In linear programming, the objective function is the formula we want to optimize. In the given problem, the objective is to maximize revenue. Each audit generates \(2500, and each tax return brings \)350. So, the revenue R can be represented mathematically as \( R = 2500x + 350y \). Here, \( x \) stands for the number of audits, and \( y \) for the number of tax returns.
Understanding the objective function is crucial because it tells us what result we are aiming for. It's the driving force of the problem, aiming to give us either the highest or lowest possible outcome, depending on whether we wish to maximize or minimize. In our case, it's all about maximizing the firm's revenue.

Constraints are the limitations or restrictions we need to consider. In our exercise, the accounting firm faces restrictions on time.

• For staff time: An audit takes 75 hours and a tax return takes 12.5 hours. The firm has 900 hours available, leading to the constraint \( 75x + 12.5y \leq 900 \).
• For review time: An audit requires 10 hours, and a tax return requires 2.5 hours. With a total of 155 hours available, the constraint is \( 10x + 2.5y \leq 155 \).

These inequalities outline the conditions under which the objective function is calculated. Constraints are essential as they reflect real-world limitations, ensuring solutions are feasible.

When constraints are expressed mathematically, they form a system of inequalities. In simple terms, it is a collection of multiple inequalities that define the problem's feasible region.
For this accounting firm, there are two main inequalities:

• \( 75x + 12.5y \leq 900 \)
• \( 10x + 2.5y \leq 155 \)

These inequalities together describe the boundary within which we search for the solution. By graphing these inequalities, an intersection or overlap of feasible areas appears, which is crucial for determining optimal solutions.
The "feasible region" formed by these inequalities is important because it dictates where the solution can be found.
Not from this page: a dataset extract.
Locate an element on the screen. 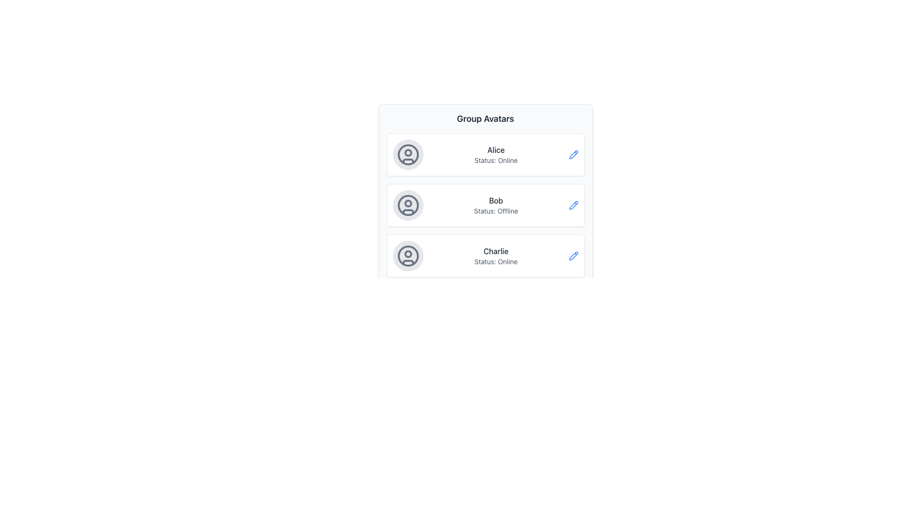  the circular user avatar icon representing 'Bob', which has a light gray background and a darker gray user outline, located in the second row of the user list is located at coordinates (408, 205).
Solutions outside this area violate the constraints.

The goal of linear programming in this context is obtaining optimal revenue, which means finding the highest possible revenue given the constraints. This involves examining the vertices of the feasible region.
Vertices are points where two or more boundary lines intersect in the graph of a system of inequalities. These are crucial because, in linear programming problems, maximum or minimum values of the objective function occur at these vertices.
For the accounting firm, after plotting the constraints on a graph, the intersection points—or vertices—are examined. By evaluating the objective function at these vertices, the combination of audits and tax returns that provides the maximum revenue can be found. This process ensures that the firm's resources are utilized most efficiently, under the given conditions.